There are many issues, but an obvious one is what should go on labels if and when the UK eventually leaves the EU. Although the UK government is emphasising that it will encourage pragmatic enforcement of food labelling rules and that there will be a transition period wherever possible, the EU's approach will depend on whether a deal which addresses labelling issues is agreed before 31 October 2019 (or by any further extension).
One basic but key question is what address(es) to put on the label of a food product. Currently, in order to legally sell pre-packaged products in the EU, you must place the name and address of a "food business operator" on the label. This is the operator under whose name or business name the food is marketed or, if that operator is not established in the EU, the importer into the EU. 
At the moment, this requirement can easily be met by using a UK address. In order to export food to the EU following a no deal Brexit, UK businesses will still have to comply with this mandatory requirement of EU law. It will no longer be enough to include only a UK name and address on the label.

Identifying which EU address to put on the label in this scenario may not be obvious and may depend on how your business and route to market is structured. If you have an existing EU hub for importation and distribution (for example, your own subsidiary or a single importer/distributor in the EU) it may be straightforward to use that company's address. If not, UK government advice is that businesses may need to consider a single hub or importer.
However, many businesses do not operate on the basis of a single EU hub or importer. Goods may enter continental Europe in different ways. Different addresses on labels for each importer may be the clear way to achieve compliance, but may not be practical or desirable for many reasons, including provenance.

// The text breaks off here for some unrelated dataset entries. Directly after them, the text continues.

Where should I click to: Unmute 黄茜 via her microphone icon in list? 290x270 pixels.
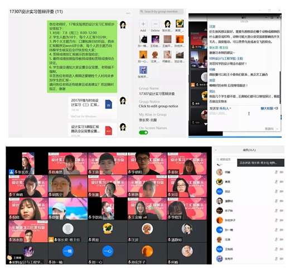click(276, 182)

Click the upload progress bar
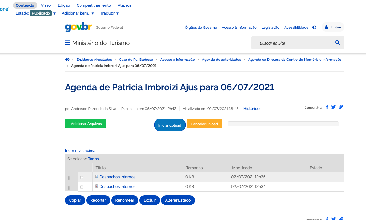click(x=283, y=124)
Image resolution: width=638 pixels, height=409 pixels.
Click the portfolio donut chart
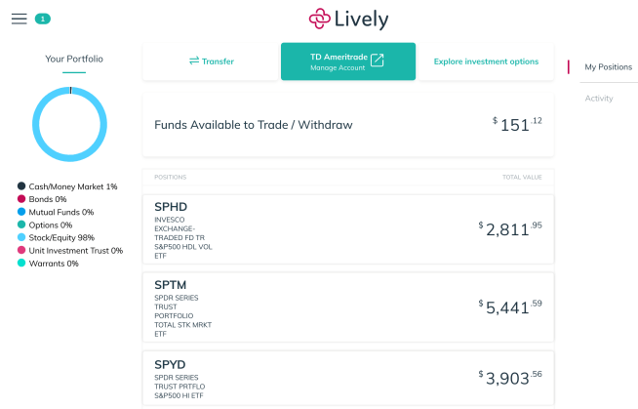click(x=69, y=124)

A single address (which could be a newly incorporated company or existing subsidiary in an EU Member State), which ensures that consumers and authorities in the EU have an appropriate point of contact in relation to the product, would seem to be a pragmatic and low-risk approach which meets the aim of the relevant food information rules.
However, the reaction of the enforcing authorities across the EU and at customs cannot confidently be predicted. Enforcement of the mandatory food information rules is left to individual Member States. Penalties can be applied for failing to comply with mandatory food information. Currently in Scotland, for example, a person is guilty of an offence for failing to display a mandatory name and address and can be fined up to £5,000. In England and Wales, improvement notices can be used requiring the label to be changed. It is an offence to fail to comply with those notices. Other Member States will have their own rules and enforcement priorities. One might expect enforcement to focus on issues most likely to cause consumer harm, such as incorrect ingredients, rather than a more technical breach in relation to which address should appear on a label.

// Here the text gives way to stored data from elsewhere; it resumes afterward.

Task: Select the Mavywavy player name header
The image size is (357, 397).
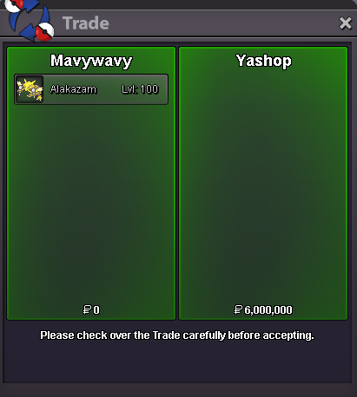Action: point(91,61)
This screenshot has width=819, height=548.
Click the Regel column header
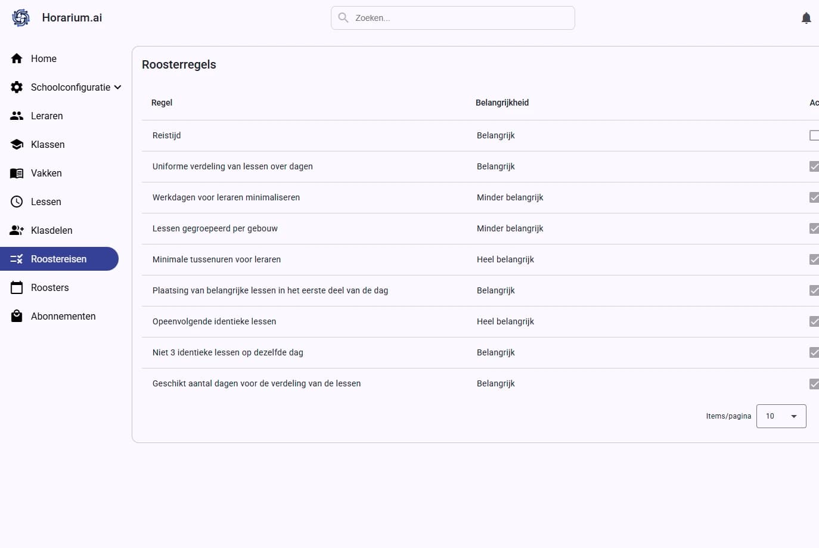coord(162,103)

To complicate matters further, businesses will have to place a UK address on the products in order legally to sell pre-packaged products in the UK. This means that many products will require two addresses, in order to be sold in both the UK and the EU.
Businesses have also expressed concern in relation to the additional cost and burden the following labelling changes will have if the UK exits with no deal:
  • Country of origin labels – Food or ingredients produced in the UK following a no deal Brexit could no longer be labelled as of "EU" origin. Businesses would need to change this to "UK" origin for sale in the UK or "non-EU" for certain products to be sold in the EU. Products with the UK mark cannot be sold in the UK until the UK has officially left the EU, although there will be a transition period.

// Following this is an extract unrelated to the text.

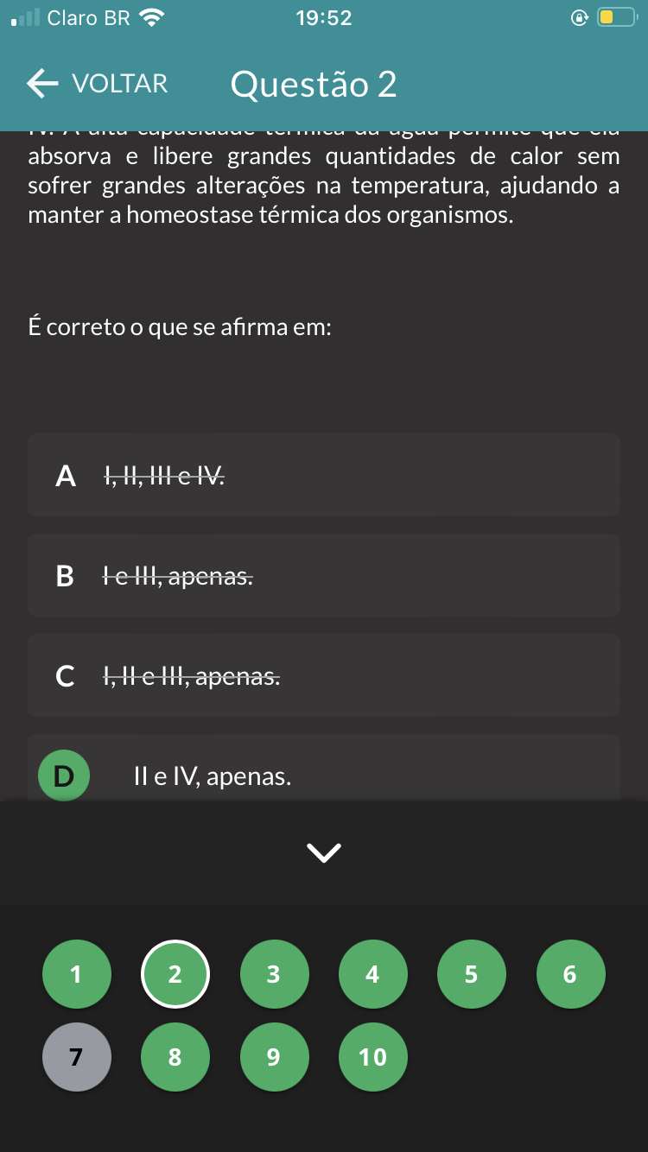
Task: Tap the green D letter badge
Action: point(64,775)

  • Products protected by geographical indications (GI) – There are currently 86 UK GI, with 15 relating to Scottish products, for example Arbroath smokie, Scotch whisky and Stornoway black pudding. These will continue to be protected in the UK. However, it is less clear whether they will also continue to receive protection in the EU. In the worst case scenario fresh applications to the EU may be required to be submitted. The EU logo for products protected by GI will also need to be replaced with a UK one. The transition period for this UK requirement is currently proposed by the UK government to be until 2022.
  • Packaging of meat, fish and dairy – If you are a producer of fish, meat and/or dairy, the current health/indication mark required by EU law may need to be changed. The current oval shape and the approval number will stay the same; however, the use of "EU" will no longer be correct. You cannot use packaging with the UK mark on it prior to Brexit and there will be no phasing in of the change.
Clearly there may be a range of issues depending on the products, many of which have specific and detailed EU rules with which to comply. The recent political developments may raise hopes that a pragmatic way forward can still be found which avoids a no deal and minimises the impact of Brexit on Scotland's food and drink sector. Adopting the Withdrawal Agreement would mean no changes to labelling are necessary until the end of the agreed transition period (and potentially beyond that if the terms of a deal on the UK's future relationship with the EU so permit). However, until a deal is finally concluded businesses have no option but to continue with their contingency planning.